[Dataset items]
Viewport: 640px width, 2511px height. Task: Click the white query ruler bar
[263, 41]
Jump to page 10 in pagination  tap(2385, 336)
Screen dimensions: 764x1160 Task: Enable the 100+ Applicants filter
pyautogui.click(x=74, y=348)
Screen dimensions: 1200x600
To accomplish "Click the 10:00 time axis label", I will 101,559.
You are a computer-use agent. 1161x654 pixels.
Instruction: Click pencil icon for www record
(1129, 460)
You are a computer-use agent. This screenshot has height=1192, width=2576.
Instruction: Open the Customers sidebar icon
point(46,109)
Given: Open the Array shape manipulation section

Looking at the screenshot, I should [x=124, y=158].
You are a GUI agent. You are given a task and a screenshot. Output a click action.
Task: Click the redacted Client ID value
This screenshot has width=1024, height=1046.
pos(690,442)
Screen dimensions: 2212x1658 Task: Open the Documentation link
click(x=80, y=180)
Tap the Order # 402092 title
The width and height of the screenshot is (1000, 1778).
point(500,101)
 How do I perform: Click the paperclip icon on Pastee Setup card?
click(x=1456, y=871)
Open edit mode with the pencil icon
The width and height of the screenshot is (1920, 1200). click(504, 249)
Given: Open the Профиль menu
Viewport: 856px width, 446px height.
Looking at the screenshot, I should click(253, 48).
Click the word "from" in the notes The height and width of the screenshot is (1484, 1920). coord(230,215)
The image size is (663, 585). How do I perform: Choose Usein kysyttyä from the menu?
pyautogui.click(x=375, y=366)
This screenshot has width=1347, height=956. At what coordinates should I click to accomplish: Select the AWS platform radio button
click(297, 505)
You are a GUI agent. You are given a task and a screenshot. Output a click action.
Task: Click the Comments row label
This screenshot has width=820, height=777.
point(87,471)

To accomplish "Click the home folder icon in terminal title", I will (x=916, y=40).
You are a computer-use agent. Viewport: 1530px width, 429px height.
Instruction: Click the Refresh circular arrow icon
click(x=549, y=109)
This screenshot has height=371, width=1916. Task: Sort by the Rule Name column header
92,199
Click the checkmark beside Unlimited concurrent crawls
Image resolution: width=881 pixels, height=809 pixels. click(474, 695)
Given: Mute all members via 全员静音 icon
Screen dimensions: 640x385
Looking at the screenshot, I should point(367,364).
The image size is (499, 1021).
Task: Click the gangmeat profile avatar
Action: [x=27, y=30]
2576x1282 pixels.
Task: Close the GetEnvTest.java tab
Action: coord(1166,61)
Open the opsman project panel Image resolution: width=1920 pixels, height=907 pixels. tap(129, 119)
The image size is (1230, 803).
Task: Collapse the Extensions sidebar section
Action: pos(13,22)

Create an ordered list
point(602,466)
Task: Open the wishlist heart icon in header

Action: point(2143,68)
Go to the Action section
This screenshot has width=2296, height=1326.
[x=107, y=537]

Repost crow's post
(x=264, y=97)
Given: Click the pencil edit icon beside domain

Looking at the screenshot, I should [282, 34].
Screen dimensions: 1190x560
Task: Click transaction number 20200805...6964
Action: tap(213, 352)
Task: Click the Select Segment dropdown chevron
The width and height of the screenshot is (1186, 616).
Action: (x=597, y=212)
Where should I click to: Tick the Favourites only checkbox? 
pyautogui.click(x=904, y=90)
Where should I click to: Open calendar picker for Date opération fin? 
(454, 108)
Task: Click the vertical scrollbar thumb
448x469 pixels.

## Problem description
Reproduce all of the records above word for word, without altering anything.

## Solution
Viewport: 640px width, 2511px height. Task: Click the white query ruler bar
[263, 41]
Jump to page 10 in pagination  tap(2385, 336)
Screen dimensions: 764x1160 Task: Enable the 100+ Applicants filter
pyautogui.click(x=74, y=348)
Screen dimensions: 1200x600
To accomplish "Click the 10:00 time axis label", I will 101,559.
You are a computer-use agent. 1161x654 pixels.
Instruction: Click pencil icon for www record
(1129, 460)
You are a computer-use agent. This screenshot has height=1192, width=2576.
Instruction: Open the Customers sidebar icon
point(46,109)
Given: Open the Array shape manipulation section

Looking at the screenshot, I should [x=124, y=158].
You are a GUI agent. You are given a task and a screenshot. Output a click action.
Task: Click the redacted Client ID value
This screenshot has width=1024, height=1046.
pos(690,442)
Screen dimensions: 2212x1658 Task: Open the Documentation link
click(x=80, y=180)
Tap the Order # 402092 title
The width and height of the screenshot is (1000, 1778).
point(500,101)
 How do I perform: Click the paperclip icon on Pastee Setup card?
click(x=1456, y=871)
Open edit mode with the pencil icon
The width and height of the screenshot is (1920, 1200). click(504, 249)
Given: Open the Профиль menu
Viewport: 856px width, 446px height.
Looking at the screenshot, I should click(253, 48).
Click the word "from" in the notes The height and width of the screenshot is (1484, 1920). coord(230,215)
The image size is (663, 585). How do I perform: Choose Usein kysyttyä from the menu?
pyautogui.click(x=375, y=366)
This screenshot has width=1347, height=956. At what coordinates should I click to accomplish: Select the AWS platform radio button
click(297, 505)
You are a GUI agent. You are given a task and a screenshot. Output a click action.
Task: Click the Comments row label
This screenshot has width=820, height=777.
point(87,471)

To accomplish "Click the home folder icon in terminal title", I will (x=916, y=40).
You are a computer-use agent. Viewport: 1530px width, 429px height.
Instruction: Click the Refresh circular arrow icon
click(x=549, y=109)
This screenshot has height=371, width=1916. Task: Sort by the Rule Name column header
92,199
Click the checkmark beside Unlimited concurrent crawls
Image resolution: width=881 pixels, height=809 pixels. click(474, 695)
Given: Mute all members via 全员静音 icon
Screen dimensions: 640x385
Looking at the screenshot, I should point(367,364).
The image size is (499, 1021).
Task: Click the gangmeat profile avatar
Action: [x=27, y=30]
2576x1282 pixels.
Task: Close the GetEnvTest.java tab
Action: coord(1166,61)
Open the opsman project panel Image resolution: width=1920 pixels, height=907 pixels. tap(129, 119)
The image size is (1230, 803).
Task: Collapse the Extensions sidebar section
Action: pos(13,22)

Create an ordered list
point(602,466)
Task: Open the wishlist heart icon in header

Action: point(2143,68)
Go to the Action section
This screenshot has width=2296, height=1326.
[x=107, y=537]

Repost crow's post
(x=264, y=97)
Given: Click the pencil edit icon beside domain

Looking at the screenshot, I should [282, 34].
Screen dimensions: 1190x560
Task: Click transaction number 20200805...6964
Action: tap(213, 352)
Task: Click the Select Segment dropdown chevron
The width and height of the screenshot is (1186, 616).
Action: (x=597, y=212)
Where should I click to: Tick the Favourites only checkbox? 
pyautogui.click(x=904, y=90)
Where should I click to: Open calendar picker for Date opération fin? 
(454, 108)
Task: Click the vertical scrollbar thumb
448x469 pixels.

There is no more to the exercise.